Early development of voltage-gated ion currents and firing properties in neurons of the mouse cerebral cortex

Voltage and current clamp recordings were made from acute slices of mouse cerebral cortex from embryonic day 13 to postnatal day 17. We measured dye coupling, electrical coupling, and voltage-gated currents using whole-cell voltage clamp in three distinct zones of mouse sensorimotor cortex at embryonic day 14 (E14). Cells of the ventricular zone (VZ) were extensively dye coupled, often in clusters of more than 100 cells, but were much less electrically coupled, making measurement of voltage-gated currents accurate. All VZ cells expressed delayed K+ currents (I_K), and 30%, including morphologically identified radial glia, also expressed inward Na+ currents (I_Na). This fraction is consistent with I_Na expression being an early event following cell cycle exit. Intermediate zone (IZ) cells also expressed I_K and I_Na.
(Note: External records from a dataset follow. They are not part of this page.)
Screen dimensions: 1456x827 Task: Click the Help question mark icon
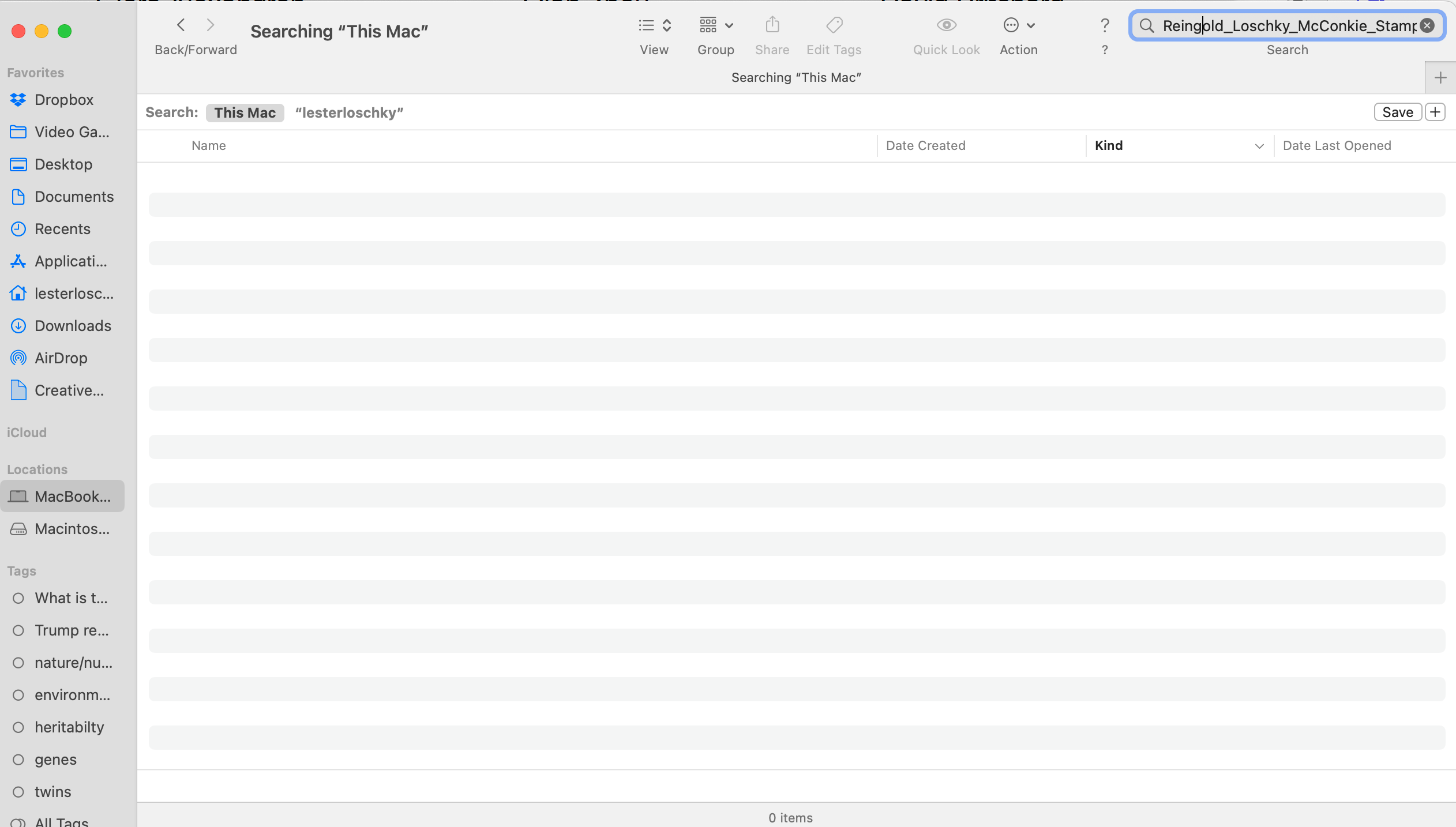click(1105, 25)
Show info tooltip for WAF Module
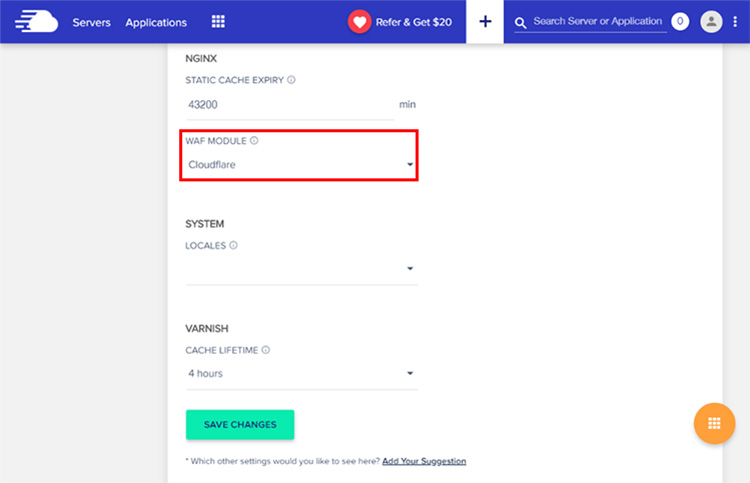This screenshot has width=750, height=483. (254, 141)
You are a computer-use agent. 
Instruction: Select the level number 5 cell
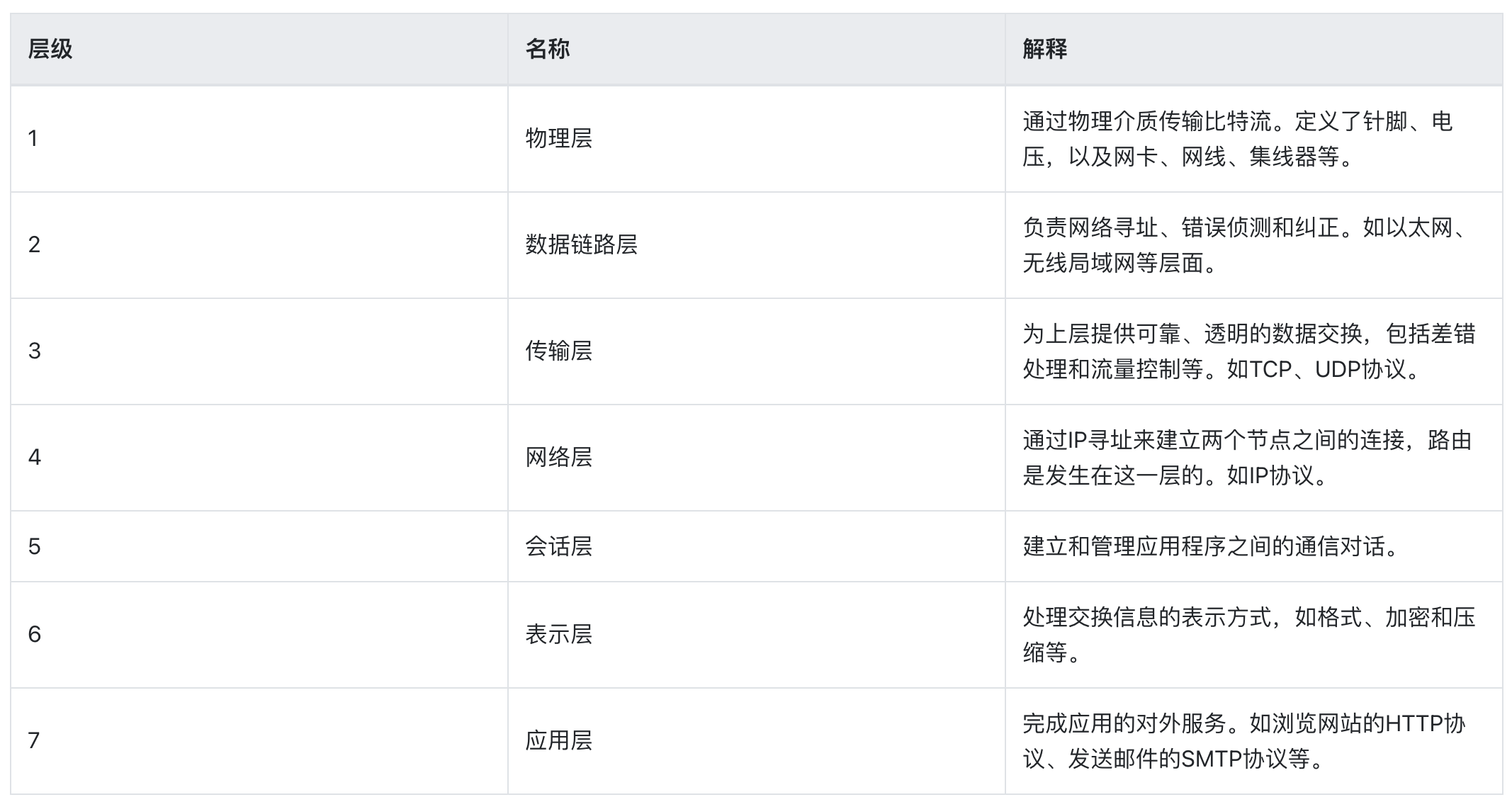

Cells of the cortical plate (CP) expressed both I_K and I_Na, with I_Na being almost 10-fold larger than in VZ cells. No cell in any zone expressed detectable hyperpolarization-activated currents. Our data suggest that the distribution and density of I_Na may be related to early events of cell cycle exit and migration.; We also targeted cells in the migratory population of the embryonic intermediate zone (IZ) and in deep layers of embryonic and postnatal cortical plate (CP) at various developmental stages. IZ neurons maintain fairly consistent properties through the embryonic period, all expressing high input resistance, inward Na+ currents and outward K+ currents, and none showing any hyperpolarization-activated currents. In CP neurons, several changes in physiological properties occur in the late embryonic and early postnatal period: inward Na+ current density is strongly upregulated while outward K+ current density remains almost unchanged, input resistance drops dramatically, and a hyperpolarization-activated current resembling I_h appears. As a result of these changes, the action potential becomes larger, shorter in duration, and its threshold shifts to more negative potentials. In addition, CP cells become capable of firing repetitively and an increasing fraction show spontaneous action potentials. This coordinated development of ion channel properties may help to time the occurrence of developmentally relevant spontaneous activity in the immature cortex.